[EXERCISE DIRECTIONS]
In the entries below, give back only the stretch from the line containing "Locate an element on the screen. The" through the line containing "coordinates (614, 29).", substituting "image" for "screenshot" and changing nothing else. Leave the pictures out of your answer.

[DATA SHOWN]
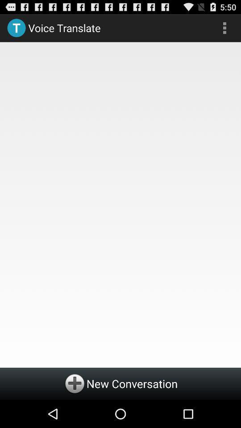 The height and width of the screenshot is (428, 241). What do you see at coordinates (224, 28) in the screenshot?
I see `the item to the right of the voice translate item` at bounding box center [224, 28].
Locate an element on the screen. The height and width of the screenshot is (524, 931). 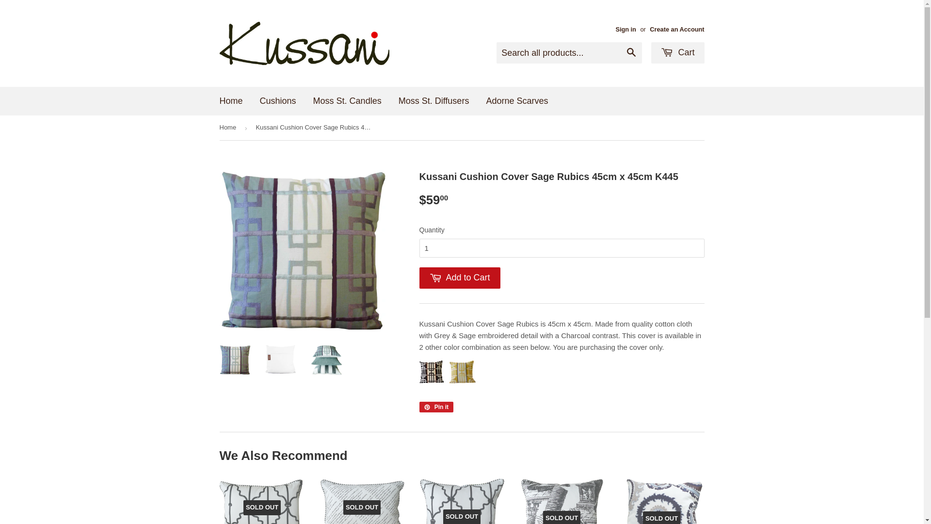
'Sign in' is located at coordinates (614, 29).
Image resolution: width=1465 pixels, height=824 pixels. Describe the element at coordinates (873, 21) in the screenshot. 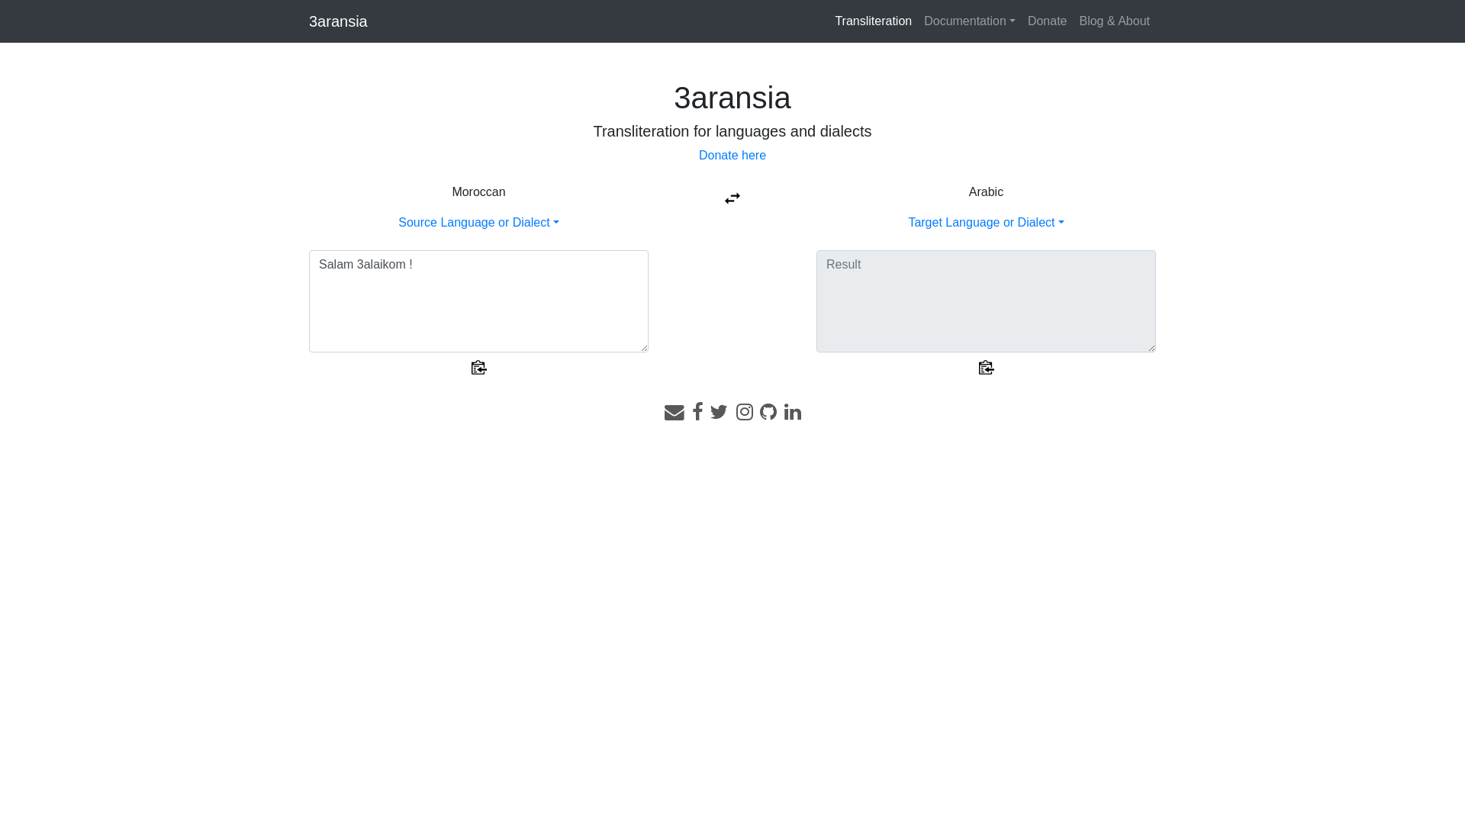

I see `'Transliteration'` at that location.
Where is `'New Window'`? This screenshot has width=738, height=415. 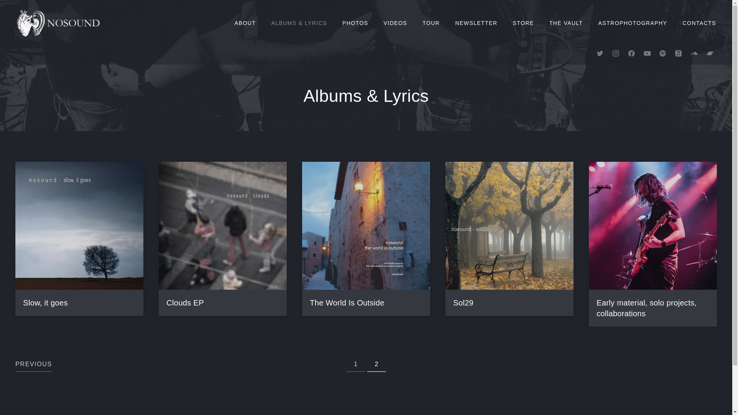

---

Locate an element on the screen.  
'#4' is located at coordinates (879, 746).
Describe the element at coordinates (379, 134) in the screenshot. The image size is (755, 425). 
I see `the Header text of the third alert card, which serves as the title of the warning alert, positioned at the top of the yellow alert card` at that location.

[REPLY]
Locate an element on the screen. The height and width of the image is (524, 931). 
'Sign in' is located at coordinates (614, 29).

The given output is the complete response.